Tam 17 yıldır sömürgeci İran’ın zindanlarında kalan Mistefa Selimi kısa bir süre önce Rojhilat’ın Seqiz kentindeki zindandan firar etmeyi başardı ve “Özgür Kürdistan”a geçti. Rojhilat’ta kalması tehlikeliydi, zira hakkında verilmiş olan hüküm idamdı. O nedenle henüz kurtarılmamış olan Rojhilat’ta kalamazdı, bu nedenle yönünü “sömürgecilikten kurtulmuş”, “özgürleşmiş” ve “Kürtler tarafından yönetilen” Başur’a verdi.
Ne var ki, ‘Özgür Kürdistan”ın entelektüel şehri Süleymaniye’de Başur güvenlik güçleri tarafından gözaltına alındı, sömürgeci İran’a teslim edildi. İran da 17 yıldır beklettiği hükmü icra etti ve Selimi’yi astı.

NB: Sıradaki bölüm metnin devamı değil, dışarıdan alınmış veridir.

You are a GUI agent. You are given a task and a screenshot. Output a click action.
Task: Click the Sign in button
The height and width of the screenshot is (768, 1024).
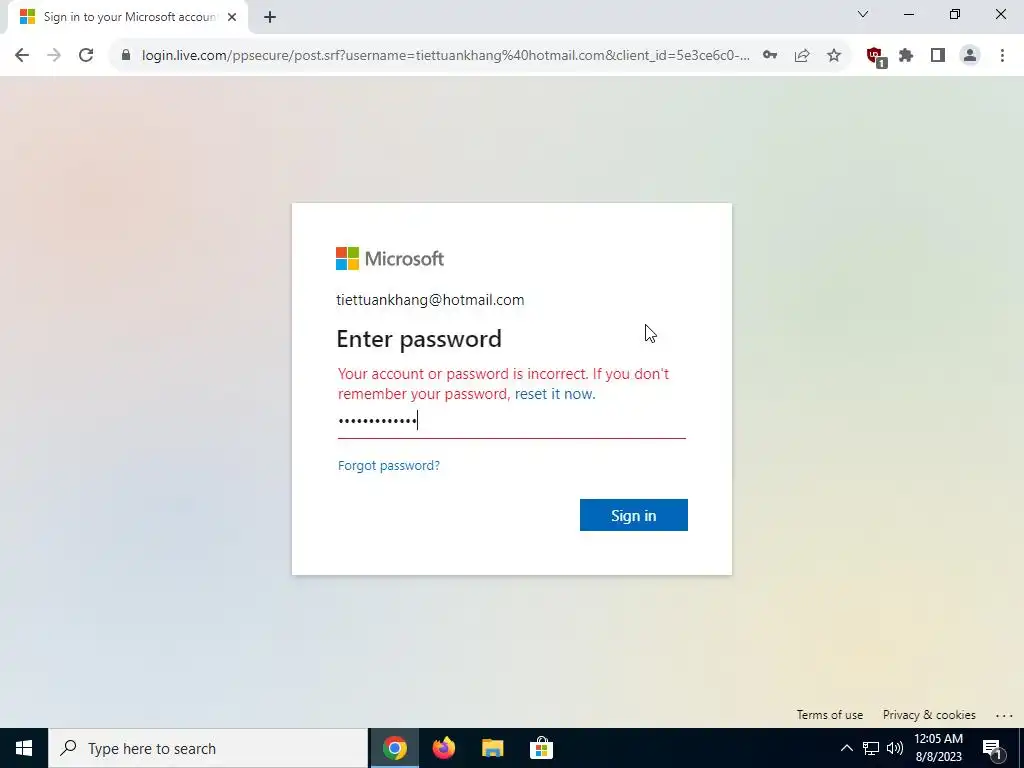(633, 515)
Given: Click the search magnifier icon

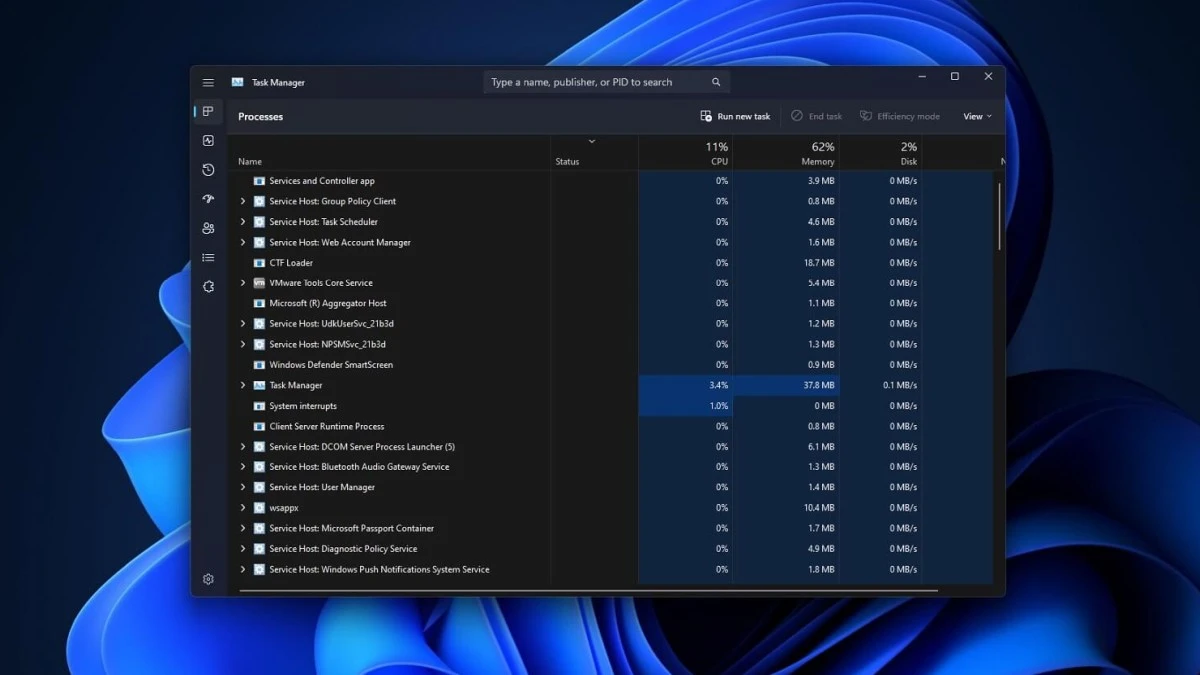Looking at the screenshot, I should click(715, 81).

Büyük bir infiale neden olan bu olay nedeniyle PDK ve özel olarak da Barzaniler eleştirilmeye başlanınca, bu defa “hükümetin bundan haberinin olmadığı, teslim etme olayının YNK kontrolündeki bölgeden yapıldığı ve hükümet olarak durumu araştıracakları” yönünde açıklamalar yapıldı.
Öyle ya böylesi bir şey Başur’da ilk defa gerçekleşiyordu! KDP de bu gibi şeylere hiç bulaşmamıştı!
Keşke öyle olsaydı. Keşke Kürtler olarak Başur Hükümeti’nin bu iş üzerinde ciddiyetle duracağından, sorumlulardan hesap soracağından ve Başur’un artık sömürgecilerin değil de Kürtlerin istediği şekilde davranacağından emin olsak. Keşke!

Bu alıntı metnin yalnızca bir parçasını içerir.